Teraz była już prawie trzecia po południu, zgodnie z zegarem, opatrzonym napisem „Pora na strzyżenie”, nad zakładem fryzjerskim. Dave postanowił zająć się swoimi sprawami. Gdyby nie zgodził się odebrać Sunny i Heather z centrum handlowego, to mógłby dzisiaj zamknąć wcześniej. Ale z drugiej strony, może właśnie w tej ostatniej godzinie zjawiłby się klient obdarzony gustem i z pieniędzmi, który chciałby kupić dużo rzeczy, a wtedy on przepuściłby okazję zrobienia świetnego interesu. Miriam stale się zamartwiała, że coś takiego może się stać.

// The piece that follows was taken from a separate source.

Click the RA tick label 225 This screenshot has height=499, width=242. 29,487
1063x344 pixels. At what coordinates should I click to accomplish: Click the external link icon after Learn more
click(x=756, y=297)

– To się zdarza tylko raz – powiedziałaby. – Kiedyś pewna osoba pociągnie za klamkę drzwi, które powinny być otwarte, i stracisz nie tylko klienta, ale też reklamę, jaką mógłby ci zrobić.
Gdyby sprawy naprawdę wyglądały tak prosto, gdyby sukces zależał tylko od wczesnego wstawania, późnego kładzenia się spać i ciężkiej pracy! Miriam nie miała wystarczającego doświadczenia zawodowego, aby uświadomić sobie, jak rażąco naiwnie myśli. Ona wciąż wierzyła, że kto rano wstaje, temu Pan Bóg daje; ziarnko do ziarnka, aż zbierze się miarka, i w podobne komunały. Chociaż gdyby nie wierzyła w to wszystko, nie przyklasnęłaby tak chętnie jego planom otwarcia sklepu, bo wiązały się one z porzuceniem państwowej posady dla pracy, która była wszystkim, poza gwarancją dostatku. Później zaczął się zastanawiać, czy żona nie doszła do wniosku, że tak czy inaczej będzie z tego pożytek. Sklep mógł albo uczynić ich zamożnymi, albo okazać się kulą u nogi. Przecież dała mu szansę, a on to spaprał. Teraz każda sprzeczka między nimi wyrastała właśnie z tego niewypowiedzianego kontekstu: „Uwierzyłam tobie, a ty to spaprałeś”. Czy przez cały czas wiedziała, że Dave może zawieść?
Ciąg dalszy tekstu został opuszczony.